Columbia Engineering’s Department of Applied Physics and Mathematics (APAM), in which I am a major, recently featured my September 27, 2012 presentation with two fellow undergrads about our ongoing assistive robotics project at the Columbia Robotics Lab.
Check out the post at APAM here. Below is our abstract.
“Lightweight, Inexpensive, and Human-Friendly Methods for Design in Assistive Robotics”
While the field of robotics has achieved great strides in the past few decades, one challenge remains: mimicking the machinery of the human body itself. An industrial robot is capable of performing impressive tasks, but its operation is limited to areas free of human interaction. Aside from military and industrial incentives, there is an increasing demand for robots in the home — especially for the disabled. While there already exist many robotic arms for the disabled, most are costly and heavy.

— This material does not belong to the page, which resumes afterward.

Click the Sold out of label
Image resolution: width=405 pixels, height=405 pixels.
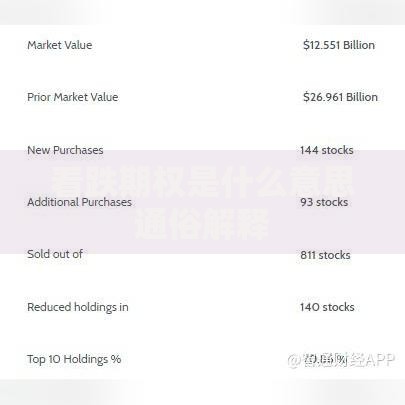55,254
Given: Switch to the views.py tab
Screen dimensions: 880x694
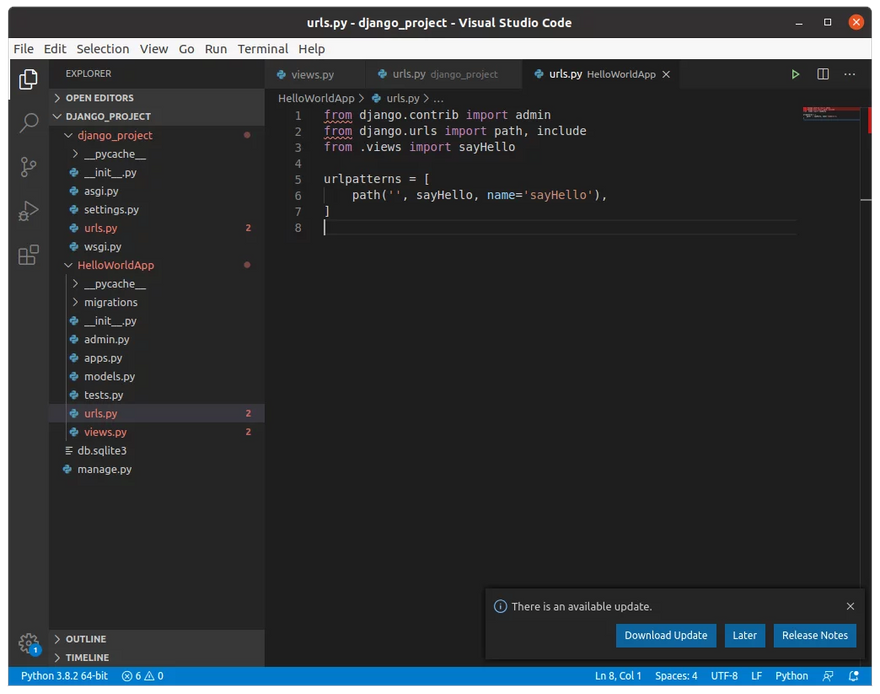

Our aim was to explore ways to design a relatively inexpensive, lightweight, and human-friendly mobile manipulator system (a robotic arm mounted to a moving platform). In the future, we plan to mount this arm to an electric wheelchair. This is part of a broader, National Science Foundation-funded project at Professor Peter Allen’s Columbia Robotics Lab to create a Brain Computer Interface (BCI) controlled robotic assistive device for those with full-body disabilities. Furthermore, the project will incorporate the Columbia Hand, an under-actuated hand designed at the Robotics Lab, and GraspIt!, a program also created by the Lab which uses BCI to quickly recognize and determine the most effective grasp for picking up objects.
An extensive literature review was performed throughout the summer to gain insight into existing commercially-available technologies and projects at other universities. This insight was then applied toward designing a robotic arm using as many off-the-shelf components as possible. We also concluded that new methods of manufacturing, such as laser-cutting and 3D-printing, led to a cost-efficient, simple, and easily-reproduced design. To learn about safety precautions and the various user needs for an assistive robotic arm, we consulted doctors at the Columbia Medical Center. Because assistive robotic arms are often used in domestic environments, safeguards are necessary to prevent injury to people and obstacles during collisions in close quarters. One major solution involved series elastic actuators (SEAs), a growing trend in assistive robotics. SEAs’ allowance for compliance in a collision was an efficient method of increasing safety and allowing the manipulator to “feel” around. We are currently in the process of building and implementing the design.